С одной стороны, идея свести вместе Хомского и Фуко имела определенный смысл. К 1971 году оба они были всемирно известными интеллектуалами; оба занимались структурой языка, хотя Хомский имел дело с лингвистикой, а не с философией; наконец, оба были известны своими воинственными политическими взглядами — Хомский в 1967 году опубликовал в “Нью-йоркском книжном обозрении” одну из важнейших своих статей против войны во Вьетнаме.

Как вспоминал Хомский, они встретились и провели вместе несколько часов перед записью программы, найдя, несмотря на языковой барьер (Хомский немного говорил по-французски, а английский Фуко был не столь совершенным, каким он станет позднее), определенные точки соприкосновения. Они побеседовали о политике, обсудили грамматику Пор-Рояля — предмет их общих научных интересов143.

Но уже было понятно, что это будет не обычная дискуссия. В надежде уколоть чопорную умеренность голландской аудитории, ведущий программы, Фонс Элдерс, явный анархист, натянул себе на голову ярко красный парик, который он безуспешно убеждал надеть Фуко. Тем временем без ведома Хомского Фуко получил в качестве частичной оплаты за свое появление большой кусок гашиша, который через несколько месяцев Фуко со своими парижскими друзьями будет в шутку называть “околесицей Хомского”* 144.

Сама телепередача началась довольно спокойно: Хомский отстаивал идею “биологически данной, неизменной” основы природы человека, а Фуко высказывал определенные сомнения. Хомский резюмировал свои идеи о генеративной грамматике, а Фуко вкратце объяснил, почему для него историография связана с “редуцированием дилеммы познающего субъекта”145.

Пока беседа шла в этом тоне, Элдерс продолжал пинать Фуко под столом, показывая на красный парик, лежащий у него на коленях, и шепча “надень его, надень его”. Фуко пытался не обращать на него внимания, но просьбы Элдерса становились все более назойливыми и он начал злиться146.

Почему его так интересовала политика? Элдерс хотел знать. А почему она не должна была его интересовать? — парировал Фуко. “Какая слепота, какая глухота, какое идеологическое отупение были бы способны помешать мне увлечься, наверное, самым стержневым предметом для нашего существования. ... Ведь, в конце-то концов, сама суть нашей жизни состоит из политической жизнедеятельности общества, в котором мы находимся”147.

Когда речь зашла о политике, беседа оживилась. Хомский изложил свою анархистскую Утопию “федеративным образом организованной системы свободных объединений”. Фуко, напротив, отказался, как он всегда это и делал, обсуждать какой-то “идеальный образец общественной жизни”148.

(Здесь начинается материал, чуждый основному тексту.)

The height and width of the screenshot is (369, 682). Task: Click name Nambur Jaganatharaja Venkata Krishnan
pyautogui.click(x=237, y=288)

Тогда Хомский заговорил о необходимости “прочного представления о сущности человеческой природы”. Фуко опять не согласился: “Не тут ли кроется та опасность, что вводит нас в заблуждение? Вот Мао Цзэдун говорил о буржуазной человеческой природе и о пролетарской человеческой природе и полагал, что это отнюдь не одно и то же”149.

Теперь Фуко бросил открытый вызов Хомскому: “Когда в Вы Соединенных Штатах совершаете незаконное действие, вы его оправдываете, исходя из какого-то идеального правосудия либо какой-то высшей законности, или же необходимостью классовой борьбы, потому что в тот самый миг именно это существенно важно для пролетариата в его борьбе против господствующего класса?”150

Хомский был ошеломлен прямолинейностью вопроса. Он читал “Слова и вещи” и знал, что Фуко занимается лингвистикой восемнадцатого века. Но сейчас Фуко цитировал Мао Цзэдуна и отрицал необходимость элементарнейших принципов справедливости! Возможно, он неправильно его понял.

Сохранив самообладание, Хомский искренне ответил: да, как заметил его оппонент, иногда он считает государство преступным, а его законы утратившими свою силу, но, разумеется, это не означает, что принцип справедливости нужно отбросить. Напротив, свое сопротивление законам он воспринимал в качестве проявления потребности в том, чтобы существовал определенный принцип справедливости. Хомский сделал вывод: “Мы обязаны действовать как существа разумные и ответственные”151.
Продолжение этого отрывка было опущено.